However, securities firms have advised that sectors with the largest downward revisions in net profit estimates for 2023 may actually have less risk of further downward revisions in profit estimates. For example, the steel sector's net profit estimate for 2023 has been revised downward by 21% as of December compared to the end of June. This is close to the -27% downward revision seen in the previous year’s net profit estimate. Sectors with similar levels of downward revisions in 2023 net profit estimates, comparable to the largest downward revisions in the previous year, include construction (-19%), media (-23%), software (-27%), semiconductors (-56%), and display (turning to a deficit).
Researcher Lee Jae-man emphasized, "In sectors where the next year's net profit estimate was most significantly revised downward in the current year, the actual average annual stock price returns and the probability of price increases were the highest," adding, "Considering that relatively high stock price returns were recorded until the second quarter of the following year, it is necessary to pay attention to software and semiconductors, where the 2023 net profit estimates have been absolutely the most significantly revised downward."
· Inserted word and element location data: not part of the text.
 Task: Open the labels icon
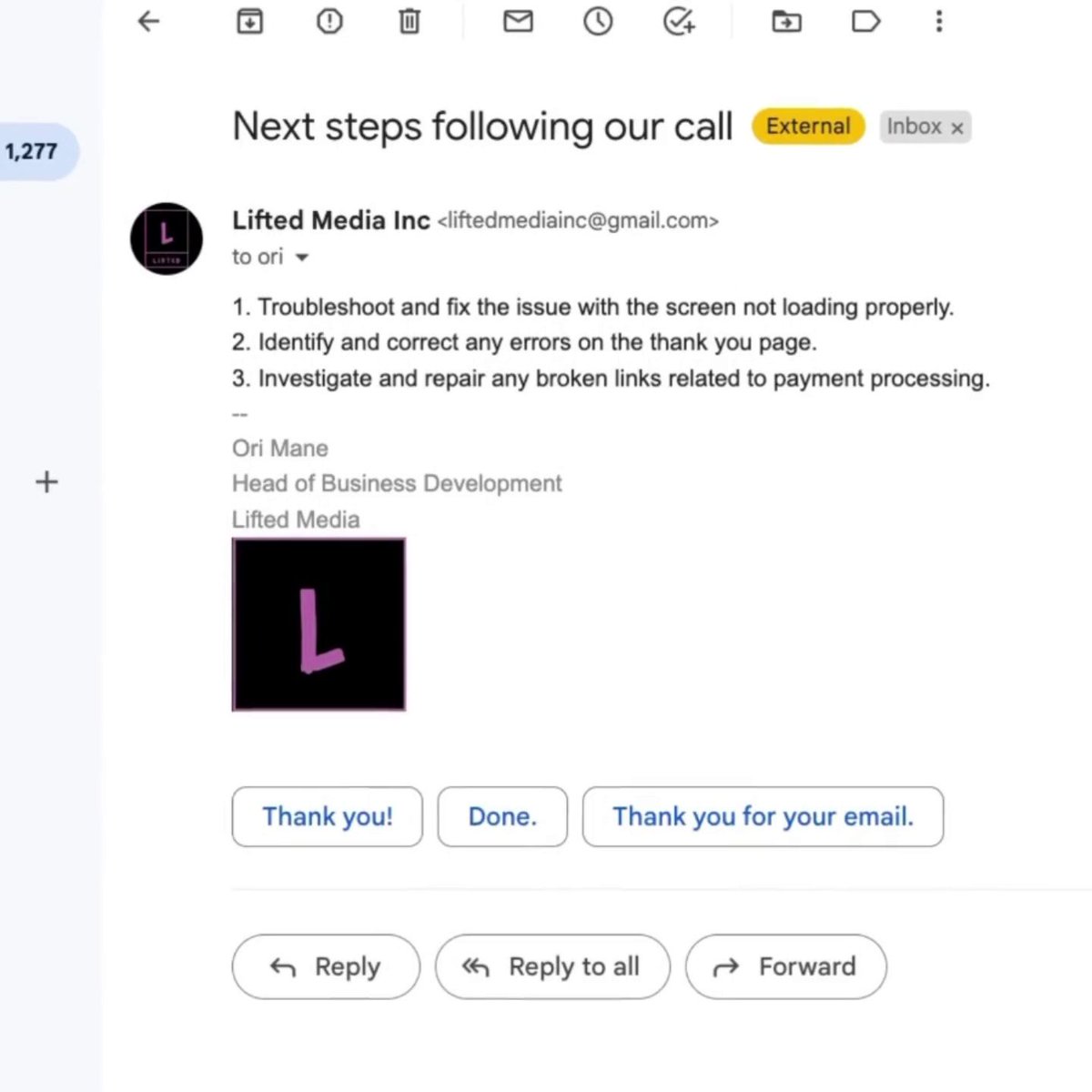click(865, 21)
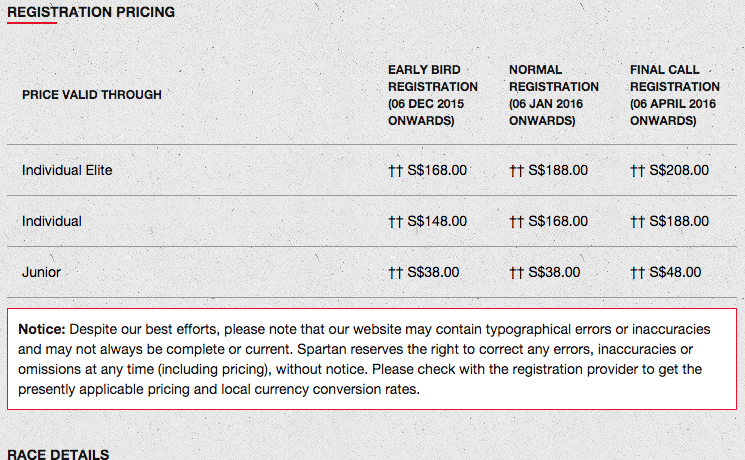
Task: Click the bold Notice label in red box
Action: coord(41,329)
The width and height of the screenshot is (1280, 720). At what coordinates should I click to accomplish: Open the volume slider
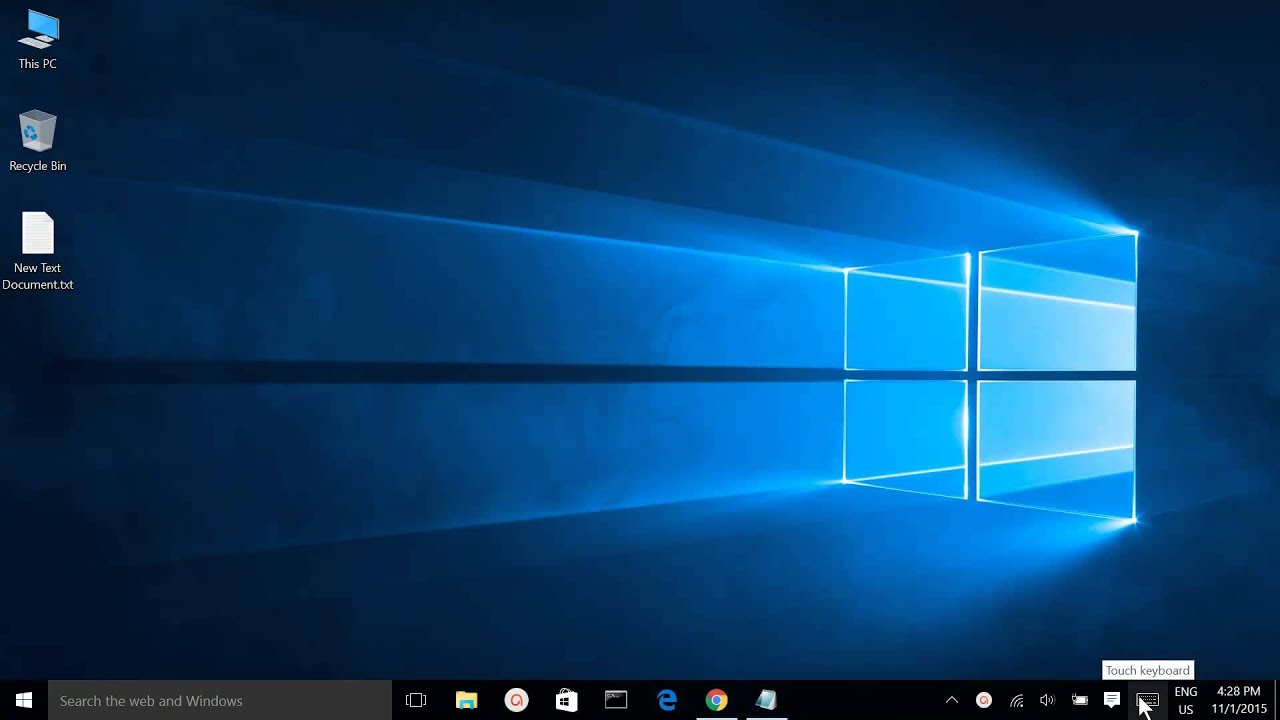click(1048, 700)
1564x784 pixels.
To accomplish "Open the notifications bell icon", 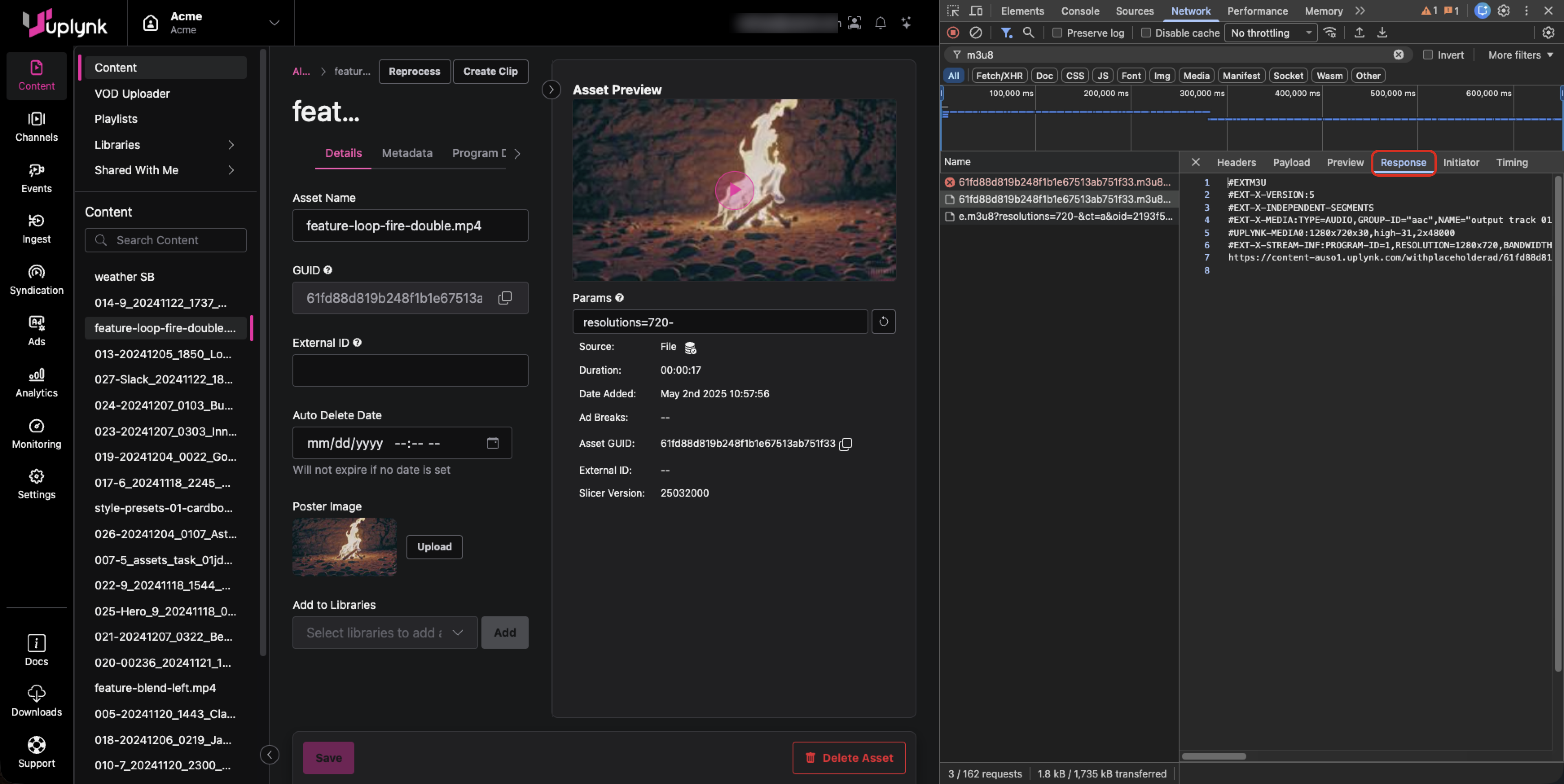I will coord(880,23).
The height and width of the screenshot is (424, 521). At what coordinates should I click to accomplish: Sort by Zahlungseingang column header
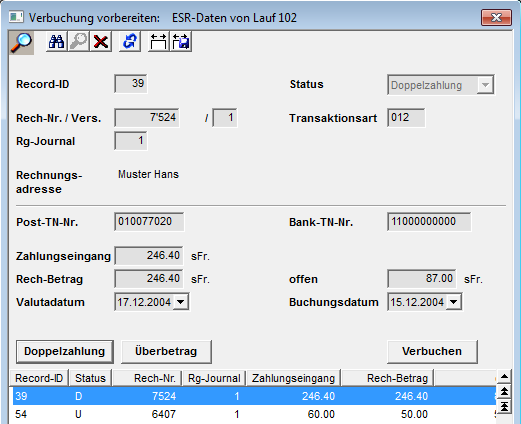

Growth stocks that have fallen excessively and consumer goods benefiting from the China reopening are also targets of attention. Researcher Seo Jeong-hoon of Samsung Securities advised, "Since concerns about an economic recession persist for the time being, it is recommended to focus on sectors with downward earnings forecasts." Stocks benefiting from the reopening include cosmetics-related stocks such as Amorepacific and LG Household & Health Care, as well as airline and duty-free shop stocks. There is also analysis that chemical and steel stocks, which experienced severe corrections this year, have potential for price increases next year due to expectations of earnings improvement. This is because China is emerging as a demand source for chemical and steel companies, raising expectations for increased consumption.